Indigenous twin brothers spend six months travelling 3,000km from Alice Springs to NSW on CAMELS so they can make their mark in the NRL – even though they’d never even played the game before
- Tyler and Tashiem Abbott travelled for almost 3000km to realise their dreams
- The Indigenous twins remarkably did this by riding CAMELS for six months
- They were aged just 12 at the time and were chasing their rugby league dreams
- They survived on damper, kangaroo, porridge and occasional bacon and egg roll
It’s something more akin to a movie than real life: Indigenous twin brothers Tyler and Tashiem Abbott wanted to make it in rugby league so badly they rode camels for almost 3000 kilometres to make their dreams come true.

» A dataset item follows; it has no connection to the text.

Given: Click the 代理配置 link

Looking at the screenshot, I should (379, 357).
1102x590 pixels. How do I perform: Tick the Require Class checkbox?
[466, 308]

The brothers, accompanied by handler Barry Watts, spent six months travelling from Alice Springs to Taree on the NSW north coast – a journey of approximately 2900km through some of the world’s wildest country.
The two boys are playing with the NSW Rugby League’s (NSWRL) elite Indigenous under-16s player program – and are already making waves despite growing up in the AFL-dominated red centre.
And the journey of goodness knows how many steps began with a single camel hoof.
Tashiem and Tyler Abbott made a journey of almost 3000km with camels from Alice Springs in the Northern Territoty, to Taree on NSW’s north coast
‘We started from Alice Spring to Taree with camels, it took us six months,’ Tashiem told NITV.
‘We done the travelling so we could get out of trouble from Alice Springs. Now we’re down here playing footy getting more opportunities … footy changed my life.’
The twins, aged just 15, have family in Taree, and now play footy for the Taree Red Rovers, as well as taking part in the Clontarf Academy, which encourages Indigenous high school students to play rugby league.
They recently spent three days at the NSWRL Centre of Excellence in Sydney Olympic Park with the top Indigenous players across the state, catching the eye of Blues legend and current coach Brad Fittler.
It’s safe to say their journey to Homebush was a little more difficult than any of the other players.
Over the six months the boys ate damper, porridge and the occasional bacon and egg roll when they were lucky enough to get one. They shot kangaroos for meat and fortunately had no encounters with Australia’s notorious wildlife, like brown snakes and dingoes.
Tyler and Tashiem Abbott recently spent three days as part of NSWRL’s elite academy for Indigenous players after their astonishing journey as 12 year olds from Alice Springs
‘We started with 10 camels but when we got to Taree we only had four. Some ran away and some passed away and we sold two along the way,’ Tyler told the NSWRL.
‘We had a good map and we never felt lost or scared … when we started we were only 12.
‘We do feel a sense of pride but there was a purpose – we wanted to get to our family in Taree and to play rugby .eague.’
Indigenous people are renowned for their camel-handling skills and ability to travel long distances with them, after the animals were first introduced to Australia from the Canary Islands in 1840.
Feral camels abound through the centre of Australia, and many Indigenous peoples are very adept at handling them and using them for transportation over vast areas
Of course playing a game that is foreign to most people in Alice Springs presented a challenge in itself.
‘We didn’t know how to play NRL, we used to play AFL … so I just followed the ball and tackled,’ said Tashiem of his approach, which fits with his role as a back-line utility player.
‘I chose NRL because you can just run the ball, and it makes your heart pump.’
The twins were coached by current NSW mentor and Blues legend Brad Fittler as part of their program
Both brothers are already powerfully-built and look ready-made for rugby league at just 15, with Tyler playing at lock.
With a glint in his eye, Tashiem even suggested they knew exactly what club they’d like to play for, should their dreams come true.
‘We’d like to go to the NRL – South Sydney maybe, although we might start with the Wests Tigers,’ he laughed.
‘They got the wooden spoon (in 2022) so they might need some help.’